UNITED NATIONS — Ethnic and religious minorities accounted for more than 75 percent of those targeted in war worldwide last year, according a report released Jan. 19. The Bush administration’s “war on terror,” says the report, is a main culprit in the persecution of minority peoples.

“State of the World’s Minorities 2006” was issued by the Minority Rights Group International, a nongovernmental organization with consultative status with the UN Economic and Social Commission. It lists problems in nearly all of the world’s countries, and defines “minorities” as any “non-dominant ethnic, religious and linguistic communities who may not necessarily be numerical minorities.”

Mark Lattimer, executive director of MRGI, told a press conference, “In every world region, minorities and indigenous peoples have been excluded, repressed and in many cases killed by their governments. In extreme cases where the situation has deteriorated into civil conflict — as in the Sudan, in Burma and in Iraq — we see whole communities living under grave threat for their lives.”

“In war today,” Lattimer continued, “the targeting of minorities is no longer the exception but has become the norm. In three-quarters of the world’s conflicts in 2005, violence was targeted at specific ethnic or religious groups. And the tragedy is we could have seen it coming.”

Lattimer said his group found two main trends while compiling the report, which aims to predict global trouble spots. One was the overwhelming number of African peoples on the list. Citing the situations in the Sudan, Nigeria and elsewhere, he said, “We see different minorities or indigenous peoples continuing to live in a situation of grave risk.”

The second trend is the growing “number of states where the oppression of minorities is linked directly to the ongoing ‘war on terror’ by the United States.”

Gay McDougall, the United Nations expert on minority issues, agreed with the report’s conclusions. “Ethnic and religious minorities are disproportionately affected by these ‘counterterrorist’ measures, including the use of emergency powers that displace the normal judicial processes,” she said. “Minority communities are under more stress because of these measures, their livelihoods are more threatened, and the value of their role in society and their existence is being brazenly questioned as well.”

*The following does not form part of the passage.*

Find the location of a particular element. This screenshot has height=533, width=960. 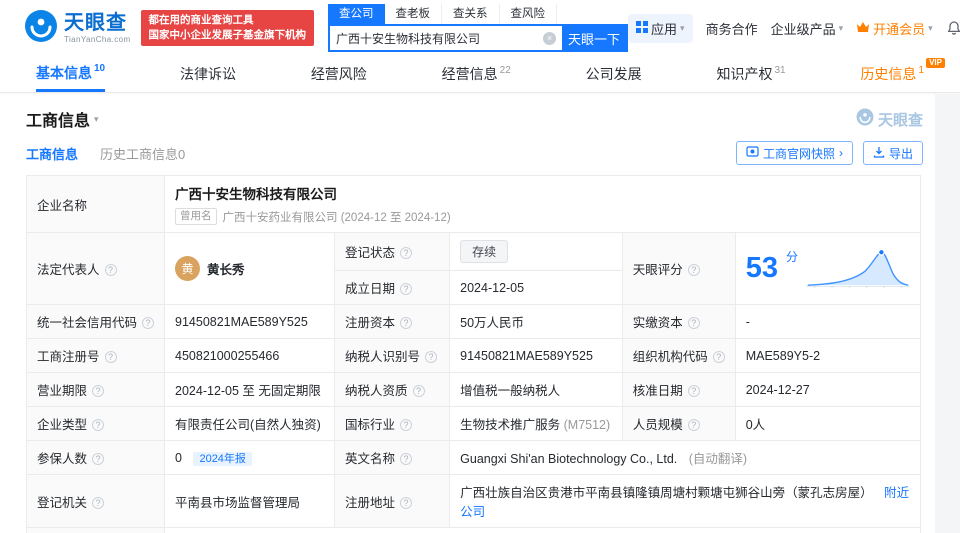

reg-capital-label: 注册资本 is located at coordinates (370, 323).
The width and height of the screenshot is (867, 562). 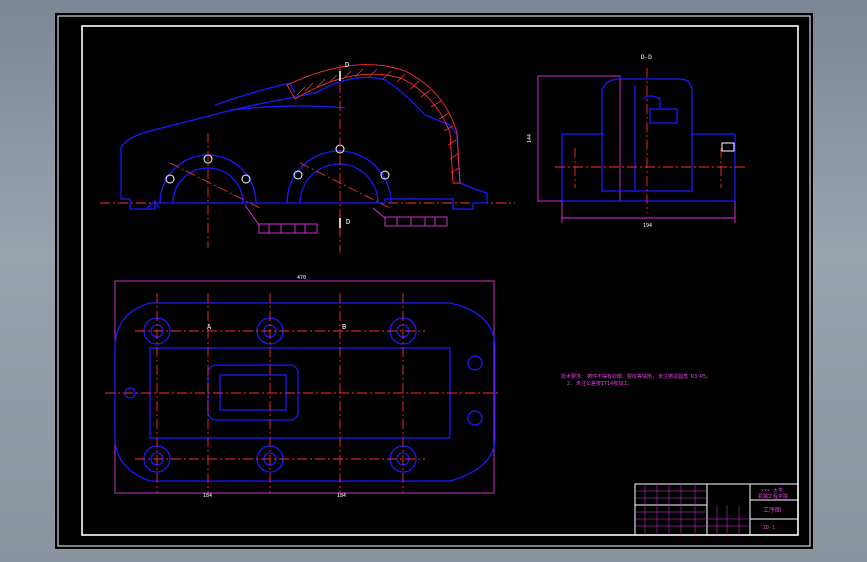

Lattimer said, “In situation after situation, governments have justified repression of their minorities by reference to the war on terror.” He condemned many governments allied to the U.S. who are “in effect turning what should be a struggle against terrorism into a war on minorities, a war on minority civilians.”

Minority women and young people are particularly vulnerable, Lattimer said. Women face rape or the threat of rape in many armed conflicts.

The recent riots in France by young people, many of African descent, are related to massive unemployment and problems in education in minority communities, he said.

McDougall said that an important problem for people from minority communities is racial profiling, which “we certainly know in this country, from the treatment of other minorities, is a very dangerous and corrosive approach to any kind of law enforcement. It is without a doubt a threat to those who are identified as having Arab identity or Islamic faith in [the United States].”

While the U.S. war on terror is a major factor in the repression of minority peoples abroad, McDougall singled out specific problems within the U.S. itself.

McDougall told the World the response to Hurricane Katrina “unmasked the reality that’s been with us in this country for a couple of centuries. That is that there is a major group in this country that has not been incorporated into the benefits of society since slavery. No Reconstruction did it, no war on poverty has done it, no more recent policies have done it.”